**Assignment:** From the data below, return all lines holding the string "each".
─── Extracted records
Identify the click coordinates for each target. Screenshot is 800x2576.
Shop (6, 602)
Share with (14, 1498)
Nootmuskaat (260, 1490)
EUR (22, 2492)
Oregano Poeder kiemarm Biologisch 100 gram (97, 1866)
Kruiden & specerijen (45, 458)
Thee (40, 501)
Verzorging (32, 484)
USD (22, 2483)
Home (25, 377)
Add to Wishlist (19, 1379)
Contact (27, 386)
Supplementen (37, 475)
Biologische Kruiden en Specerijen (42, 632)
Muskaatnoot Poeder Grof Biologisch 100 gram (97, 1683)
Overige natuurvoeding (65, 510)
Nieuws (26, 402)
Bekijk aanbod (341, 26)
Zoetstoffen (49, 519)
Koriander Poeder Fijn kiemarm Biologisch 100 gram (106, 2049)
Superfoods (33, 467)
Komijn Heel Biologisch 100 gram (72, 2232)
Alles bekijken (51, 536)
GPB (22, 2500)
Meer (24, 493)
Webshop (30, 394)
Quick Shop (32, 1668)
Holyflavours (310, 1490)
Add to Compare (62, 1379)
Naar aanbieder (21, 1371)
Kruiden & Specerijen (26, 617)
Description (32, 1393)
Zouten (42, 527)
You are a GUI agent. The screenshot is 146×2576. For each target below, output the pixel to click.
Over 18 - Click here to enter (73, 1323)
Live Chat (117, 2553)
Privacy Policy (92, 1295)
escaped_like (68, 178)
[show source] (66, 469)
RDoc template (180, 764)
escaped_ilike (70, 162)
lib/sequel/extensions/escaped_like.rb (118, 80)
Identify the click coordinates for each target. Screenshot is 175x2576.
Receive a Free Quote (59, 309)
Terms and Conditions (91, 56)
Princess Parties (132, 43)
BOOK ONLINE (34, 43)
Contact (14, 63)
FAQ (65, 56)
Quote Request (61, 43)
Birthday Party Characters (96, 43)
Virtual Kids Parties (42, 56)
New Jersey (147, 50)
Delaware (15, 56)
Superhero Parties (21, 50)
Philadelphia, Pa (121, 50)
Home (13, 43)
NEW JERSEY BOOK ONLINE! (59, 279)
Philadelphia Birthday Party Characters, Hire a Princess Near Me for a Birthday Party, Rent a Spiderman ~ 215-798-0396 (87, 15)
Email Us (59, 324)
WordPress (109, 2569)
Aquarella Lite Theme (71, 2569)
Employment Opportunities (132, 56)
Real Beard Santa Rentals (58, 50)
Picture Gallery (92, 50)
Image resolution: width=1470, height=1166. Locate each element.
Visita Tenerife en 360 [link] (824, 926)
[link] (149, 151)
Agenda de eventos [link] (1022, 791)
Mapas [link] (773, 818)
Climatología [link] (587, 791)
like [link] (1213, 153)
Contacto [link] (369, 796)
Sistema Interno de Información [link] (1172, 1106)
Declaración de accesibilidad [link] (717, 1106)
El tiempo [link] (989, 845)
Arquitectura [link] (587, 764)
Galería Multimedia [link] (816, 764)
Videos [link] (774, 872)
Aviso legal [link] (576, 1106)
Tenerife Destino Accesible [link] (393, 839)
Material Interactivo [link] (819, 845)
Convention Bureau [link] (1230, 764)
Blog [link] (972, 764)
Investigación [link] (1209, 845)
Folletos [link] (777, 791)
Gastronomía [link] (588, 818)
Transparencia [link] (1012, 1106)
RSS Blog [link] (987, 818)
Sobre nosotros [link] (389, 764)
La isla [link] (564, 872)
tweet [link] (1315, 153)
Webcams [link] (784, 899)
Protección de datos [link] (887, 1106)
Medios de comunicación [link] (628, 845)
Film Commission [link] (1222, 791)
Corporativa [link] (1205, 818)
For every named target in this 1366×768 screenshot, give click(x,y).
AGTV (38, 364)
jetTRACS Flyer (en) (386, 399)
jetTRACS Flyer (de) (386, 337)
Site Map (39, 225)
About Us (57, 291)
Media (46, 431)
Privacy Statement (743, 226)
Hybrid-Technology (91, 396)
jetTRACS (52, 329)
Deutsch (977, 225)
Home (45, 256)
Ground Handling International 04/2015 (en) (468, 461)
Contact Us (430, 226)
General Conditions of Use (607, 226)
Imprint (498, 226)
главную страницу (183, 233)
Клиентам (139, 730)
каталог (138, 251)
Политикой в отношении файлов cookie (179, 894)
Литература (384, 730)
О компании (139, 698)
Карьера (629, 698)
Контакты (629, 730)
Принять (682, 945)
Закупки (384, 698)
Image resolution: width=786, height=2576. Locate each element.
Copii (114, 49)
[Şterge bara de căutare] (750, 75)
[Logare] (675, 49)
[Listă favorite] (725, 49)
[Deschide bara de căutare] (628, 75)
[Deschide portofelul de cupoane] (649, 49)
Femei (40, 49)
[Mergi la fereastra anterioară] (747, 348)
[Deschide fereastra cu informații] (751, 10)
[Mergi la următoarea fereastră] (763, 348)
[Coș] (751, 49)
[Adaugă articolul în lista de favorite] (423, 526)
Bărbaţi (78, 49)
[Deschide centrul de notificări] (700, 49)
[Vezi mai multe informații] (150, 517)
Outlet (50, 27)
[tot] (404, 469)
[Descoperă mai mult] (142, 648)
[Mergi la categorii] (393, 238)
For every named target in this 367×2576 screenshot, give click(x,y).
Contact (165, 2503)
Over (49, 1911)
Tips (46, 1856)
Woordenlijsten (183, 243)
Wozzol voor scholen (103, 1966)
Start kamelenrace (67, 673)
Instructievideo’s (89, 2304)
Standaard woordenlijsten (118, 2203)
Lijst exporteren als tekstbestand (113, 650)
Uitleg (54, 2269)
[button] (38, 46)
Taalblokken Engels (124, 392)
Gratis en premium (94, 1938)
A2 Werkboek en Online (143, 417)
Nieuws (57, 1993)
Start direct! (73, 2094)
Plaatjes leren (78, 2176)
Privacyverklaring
──────
**Solution for this task:**
Identify the click coordinates for each target. Screenshot is 800x2576.
You are a GUI agent. The screenshot is 146×2576. For each target below, output the pixel to click.
Identify the click coordinates for each target. Screenshot is 175x2576.
Image resolution: width=1470, height=1166. Locate each element.
Image resolution: width=786, height=2576. Locate each element.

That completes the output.